Edgar Naccache Tunisia, 1917-2006

“I have long been marked by all the colors of Tunisia; I have kept a colorful, exalted, dazzling, sunny memory of it, which has never left me and never leaves me. .."
Born 15 December 1917, in Tunis; died 27 March in 2006, in Paris. Painter, illustrator.
Self-taught artist, Edgard Naccache began painting in 1934 while working as a proof-reader in a Tunisian newspaper. He became a journalist in 1943. His first exhibition took place in Tunis in 1938. He was sent to a labour camp in 1942 during the occupation of Tunisia by the Axis troops. In 1948, he visits Paris for the first time: his first contact with museums and contemporary painting, and he exhibited at the Salon de la Jeune Peinture, invited by priest Maurice Morel, a specialist of Pablo Picasso and Georges Rouault. The following year, in 1949, he participated in the creation of the artistic movement of l’Ecole de Tunis. In 1950, Edgard Naccache won the prize for young painting in Tunisia. Between 1950 and 1960, his research leads him to give up subject. After a second trip in Paris and his first solo exhibition  at the Galerie de l’Université in 1961, he definitely leaves Tunisia to settle in France in 1962, where he is then devoting all his time to painting. He was invited to the founding exhibition of Figuration narrative in 1965, "La Figuration narrative dans l'art contemporain", in Paris. His art, during a first period (1963-1965) heads towards abstraction (« Les marelles »), then (1965-1970-1976) he evolved within the movement of « Narrative Figuration ». With time he settles into the « New Figuration » movement. Edgard Naccache was buried in Paris in the Montparnasse cemetery.

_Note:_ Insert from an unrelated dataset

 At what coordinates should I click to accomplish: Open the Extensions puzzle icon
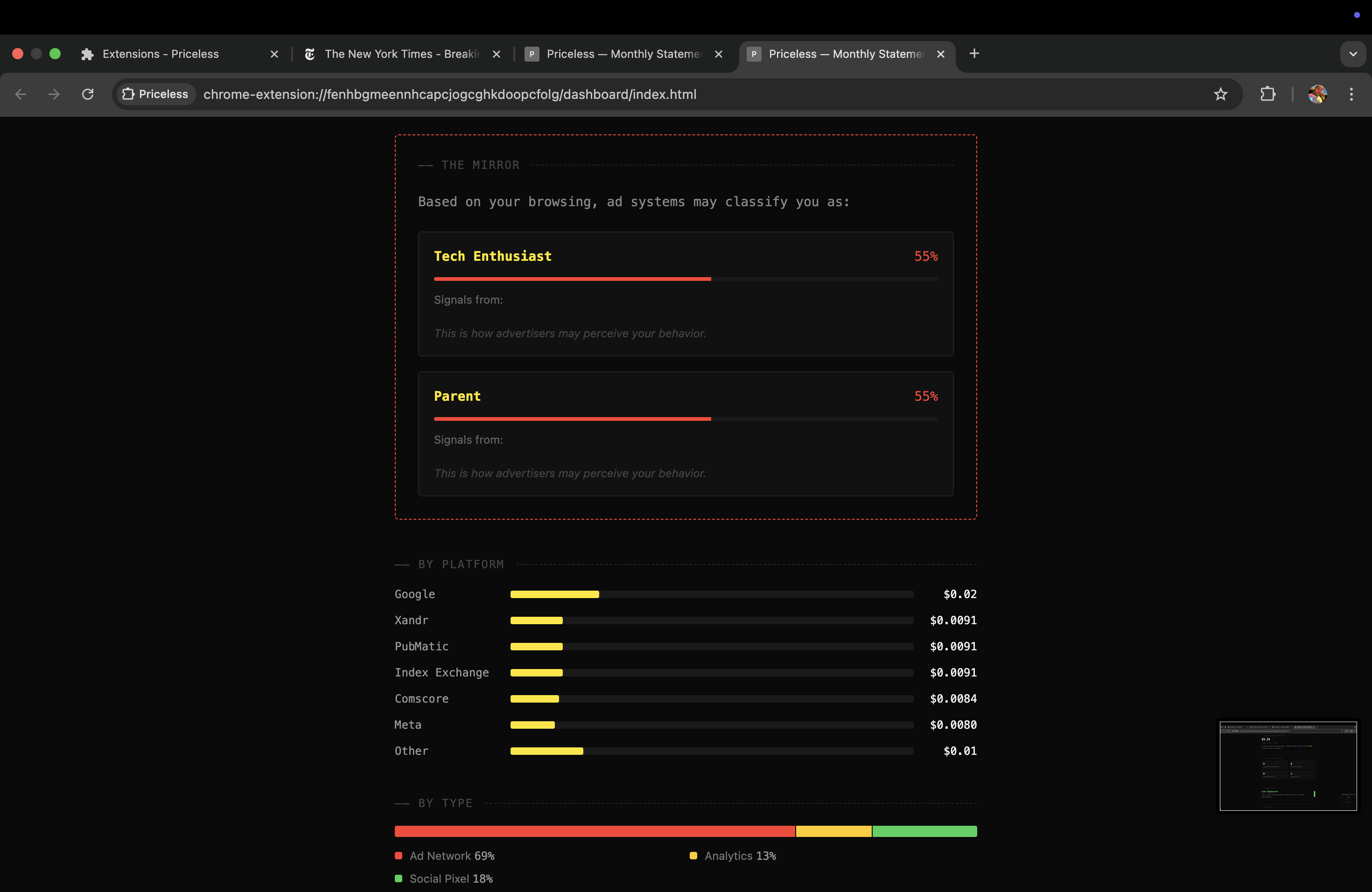tap(1267, 94)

“I have long been marked by all the colors of Tunisia; I have kept a colorful, exalted, dazzling, sunny memory of it, which has never left me and never leaves me. Consequently, it is more than a memory that I carried, it is in the very essence of my sensitivity that I was marked by these colors of childhood, of youth and it is obvious that I find them permanently in my current work”.